クリッピングから
朝日新聞2021年1月19日朝刊
小中高生の「書」/書く テーマ「推(お)し」
「いける!」心の声を信じて
世田谷区立砧小学校4年 小松崎花(9)
それまでできなかったことが、
突然できるようになった感覚。
そのとき世界が変わって見えた驚き。
いいなあ。
わたしは、三年生の体育の授業でのぼりぼうに登れなくて、
とてもはずかしい思いをしました。
なので、友達にも手伝ってもらいながら練習しました。
でも、ある子に「できるわけないじゃん」といわれて、
はずかしくなり、あの子がいったとおり
「できるわけないんだ」と練習をやめました。
でも、なかよしの友達の
「あきらめずにがんばろう。
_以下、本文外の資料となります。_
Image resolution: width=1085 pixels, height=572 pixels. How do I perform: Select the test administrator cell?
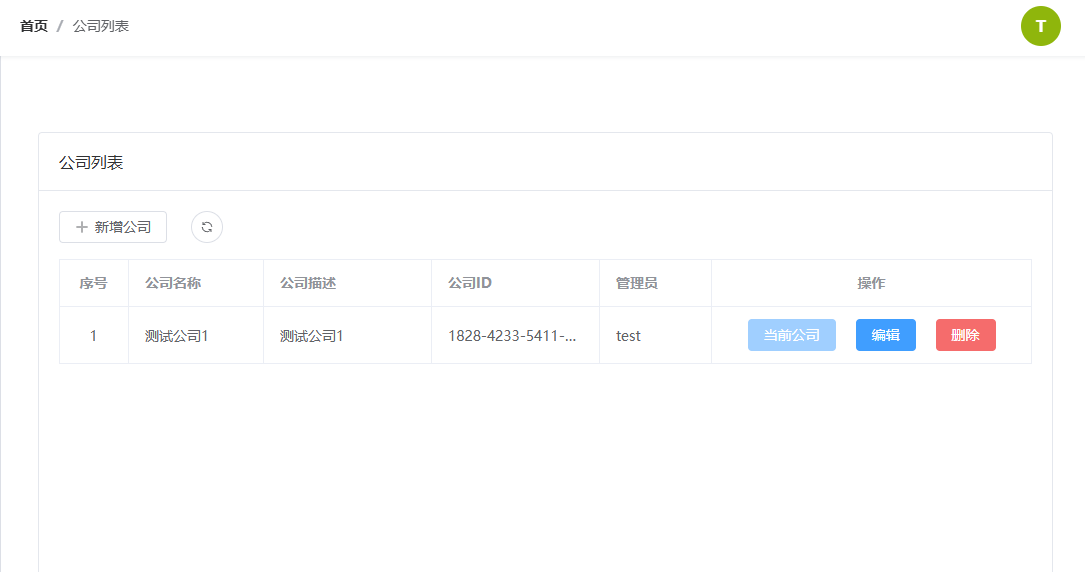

花ちゃんならできるよ」という言葉が、
わたしの「てっぺんまで登りたい!」という気持ちをつれてきてくれました。
何度も練習して、半分まで登れました。
「いける!」。
心の声を信じて登り続けました。
気づいたらてっぺんまで登っていました。
みんなにほめられて、とてもうれしかったです。
高いところはこわかったけれど、登ったら平気でした。
のぼりぼうのとなりに「百年桜」があります。
いつも見上げている百年桜を上から見たら、
赤や黄色になった葉っぱがとてもきれいでした。
花ちゃんを信じて応援してくれた友だちが素晴らしい。
別の子の「できるわけないじゃん」の言葉には傷ついただろうけど、
だからこそ、乗り越えたときの喜びは大きいよね。
おめでとう、花ちゃん!
意地悪言った子を許してあげてね。